А какие большие и хорошие письма он завтра же напишет братчанам – и ребятам, и голубоглазой Зойке!.. Впрочем, Зойке большое и хорошее вряд ли получится. Что он ей напишет: голубые глаза хороши, а теперь полюбилися карие?..
Вот он и доехал. Остается немного пробежать вперед и повернуть за угол.
Николай Сергеевич иногда работает дома. Хорошо бы застать его!
Видно, уж день нынче такой, с утра везучий. Мало того, что Николай Сергеевич дома, он сам и дверь открывает.
– Что случилось, Дема? – спросил он удивленно, с тревогой в голосе.
Должно быть, его удивил и встревожил и неурочный приход Дементия, и его всклокоченный, запыхавшийся вид.
– Случилось, случилось, дядя Коля! – Дементий обхватил Николая Сергеевича за плечи и ткнулся лбом куда-то в подбородок. – Спасибо!.. Строгий выговор…
На шум в прихожую вышла из кухни Нина Васильевна.
– Что за выговор? – конечно же поинтересовалась она. – За что и кому?
– Нина Васильевна, можно я и вас на радостях обниму?
Хозяйку дома явно смутили слова Дементия. Она – вот уж никто не ожидал! – зарделась, застеснялась.
– Какая же радость, если сам говоришь – строгий выговор?!
Нина Васильевна продолжала спрашивать и в то же время сама торопливо вытирала о фартук то ли в муке, то ли еще в чем испачканные руки.
Дементий шагнул к ней поближе, взял за полные мягкие руки повыше локтей и неумело громко чмокнул в щеку.
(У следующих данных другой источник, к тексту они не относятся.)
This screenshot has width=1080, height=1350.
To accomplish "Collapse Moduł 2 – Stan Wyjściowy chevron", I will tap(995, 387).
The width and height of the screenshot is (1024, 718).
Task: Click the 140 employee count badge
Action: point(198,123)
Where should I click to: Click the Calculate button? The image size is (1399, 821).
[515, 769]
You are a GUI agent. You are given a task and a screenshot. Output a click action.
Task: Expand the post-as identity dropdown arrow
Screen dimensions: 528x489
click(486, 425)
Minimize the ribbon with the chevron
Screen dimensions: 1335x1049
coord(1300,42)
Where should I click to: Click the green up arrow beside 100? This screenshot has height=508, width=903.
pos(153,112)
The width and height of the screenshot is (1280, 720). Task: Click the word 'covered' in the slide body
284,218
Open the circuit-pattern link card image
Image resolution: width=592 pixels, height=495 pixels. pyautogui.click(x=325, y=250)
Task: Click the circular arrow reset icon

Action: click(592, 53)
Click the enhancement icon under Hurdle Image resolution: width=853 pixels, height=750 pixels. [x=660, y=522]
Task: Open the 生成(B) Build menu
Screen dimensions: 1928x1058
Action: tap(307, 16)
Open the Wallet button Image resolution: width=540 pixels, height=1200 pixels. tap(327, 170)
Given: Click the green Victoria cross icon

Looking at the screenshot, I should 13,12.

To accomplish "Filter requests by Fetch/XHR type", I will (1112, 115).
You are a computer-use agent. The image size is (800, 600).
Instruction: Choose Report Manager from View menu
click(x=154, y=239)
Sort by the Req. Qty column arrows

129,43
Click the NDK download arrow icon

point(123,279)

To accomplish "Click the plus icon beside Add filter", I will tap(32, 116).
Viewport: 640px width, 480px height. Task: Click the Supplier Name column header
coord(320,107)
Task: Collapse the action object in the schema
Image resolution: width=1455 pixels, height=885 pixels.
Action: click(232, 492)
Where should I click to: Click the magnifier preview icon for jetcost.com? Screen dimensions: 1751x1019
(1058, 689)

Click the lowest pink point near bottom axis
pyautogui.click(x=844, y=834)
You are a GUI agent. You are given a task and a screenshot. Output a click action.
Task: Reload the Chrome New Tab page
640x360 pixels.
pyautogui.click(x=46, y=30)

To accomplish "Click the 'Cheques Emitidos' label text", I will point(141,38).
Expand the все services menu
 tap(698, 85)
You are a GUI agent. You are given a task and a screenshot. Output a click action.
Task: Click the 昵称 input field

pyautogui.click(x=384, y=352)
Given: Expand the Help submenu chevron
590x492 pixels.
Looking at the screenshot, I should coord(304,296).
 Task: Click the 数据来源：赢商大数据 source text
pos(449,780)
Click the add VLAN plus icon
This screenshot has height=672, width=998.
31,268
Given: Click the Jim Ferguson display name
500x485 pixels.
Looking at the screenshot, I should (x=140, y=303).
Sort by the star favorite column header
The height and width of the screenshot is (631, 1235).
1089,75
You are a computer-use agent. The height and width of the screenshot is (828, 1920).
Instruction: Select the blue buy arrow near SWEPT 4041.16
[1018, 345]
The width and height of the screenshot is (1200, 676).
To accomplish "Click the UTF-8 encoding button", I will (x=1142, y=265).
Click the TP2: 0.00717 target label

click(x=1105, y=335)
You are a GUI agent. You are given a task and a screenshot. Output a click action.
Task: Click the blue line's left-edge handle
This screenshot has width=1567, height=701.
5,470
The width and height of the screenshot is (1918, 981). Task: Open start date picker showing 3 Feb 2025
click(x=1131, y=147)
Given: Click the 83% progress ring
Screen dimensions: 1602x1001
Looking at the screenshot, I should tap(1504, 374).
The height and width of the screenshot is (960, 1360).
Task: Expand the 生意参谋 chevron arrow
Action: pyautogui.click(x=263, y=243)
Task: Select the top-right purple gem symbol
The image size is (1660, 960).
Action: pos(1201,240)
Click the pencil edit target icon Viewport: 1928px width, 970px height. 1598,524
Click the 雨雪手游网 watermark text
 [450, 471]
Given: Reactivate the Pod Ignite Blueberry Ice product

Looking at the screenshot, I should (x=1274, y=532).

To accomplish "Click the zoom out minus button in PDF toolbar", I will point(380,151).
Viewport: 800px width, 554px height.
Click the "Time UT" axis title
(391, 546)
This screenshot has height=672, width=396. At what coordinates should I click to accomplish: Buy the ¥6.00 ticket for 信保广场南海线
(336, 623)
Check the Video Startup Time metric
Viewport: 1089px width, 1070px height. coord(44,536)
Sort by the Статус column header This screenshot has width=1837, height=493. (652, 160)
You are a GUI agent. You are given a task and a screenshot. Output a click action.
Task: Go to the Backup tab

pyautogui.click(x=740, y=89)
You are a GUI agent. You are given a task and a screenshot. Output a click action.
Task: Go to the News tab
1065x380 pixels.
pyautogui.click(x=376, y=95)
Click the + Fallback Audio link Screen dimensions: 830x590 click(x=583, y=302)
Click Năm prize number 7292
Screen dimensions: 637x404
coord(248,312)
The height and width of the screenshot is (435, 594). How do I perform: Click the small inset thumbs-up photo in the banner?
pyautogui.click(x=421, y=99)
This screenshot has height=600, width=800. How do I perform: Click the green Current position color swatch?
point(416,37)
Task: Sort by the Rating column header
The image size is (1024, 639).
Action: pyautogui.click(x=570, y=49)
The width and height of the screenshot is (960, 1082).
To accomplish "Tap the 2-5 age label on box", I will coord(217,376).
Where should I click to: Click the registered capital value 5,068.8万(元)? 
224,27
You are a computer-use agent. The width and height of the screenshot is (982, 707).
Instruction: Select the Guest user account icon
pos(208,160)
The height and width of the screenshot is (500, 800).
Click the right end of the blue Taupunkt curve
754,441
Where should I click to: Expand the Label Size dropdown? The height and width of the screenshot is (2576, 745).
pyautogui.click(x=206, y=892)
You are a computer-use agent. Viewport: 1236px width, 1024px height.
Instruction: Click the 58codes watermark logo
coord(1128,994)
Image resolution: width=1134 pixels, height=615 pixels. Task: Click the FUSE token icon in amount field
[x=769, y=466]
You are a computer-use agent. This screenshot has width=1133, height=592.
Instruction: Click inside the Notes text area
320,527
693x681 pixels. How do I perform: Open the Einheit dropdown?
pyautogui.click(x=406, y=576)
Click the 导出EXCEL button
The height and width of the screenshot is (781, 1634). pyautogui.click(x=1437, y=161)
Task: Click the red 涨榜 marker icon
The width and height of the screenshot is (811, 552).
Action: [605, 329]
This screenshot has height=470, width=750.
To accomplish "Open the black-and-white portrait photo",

Румянец залил ее лицо еще гуще.
Николай Сергеевич ни о чем не расспрашивал, ему и так было все понятно, Нине Васильевне же пришлось объяснять.
– Была тут у нас одна дискуссия… – начал Дементий.
– И один студент, – пришел к нему на выручку Николай Сергеевич, – доказывая свою правоту, размахался руками…
– Размахался и то ли нечаянно, то ли чаянно… задел своего оппонента.
– Тот – в бутылку. И парня, при нынешних строгостях, могли попросить из института.
– А дали только выговор! Как тут не радоваться?!
Слушая эту на ходу сочиняемую басню, Нина Васильевна переменно переводила взгляд с одного рассказчика на другого, и видно было по ее глазам, что она не очень-то верит сказанному, а может, даже и подозревает, что «один студент» перед нею сейчас и стоит.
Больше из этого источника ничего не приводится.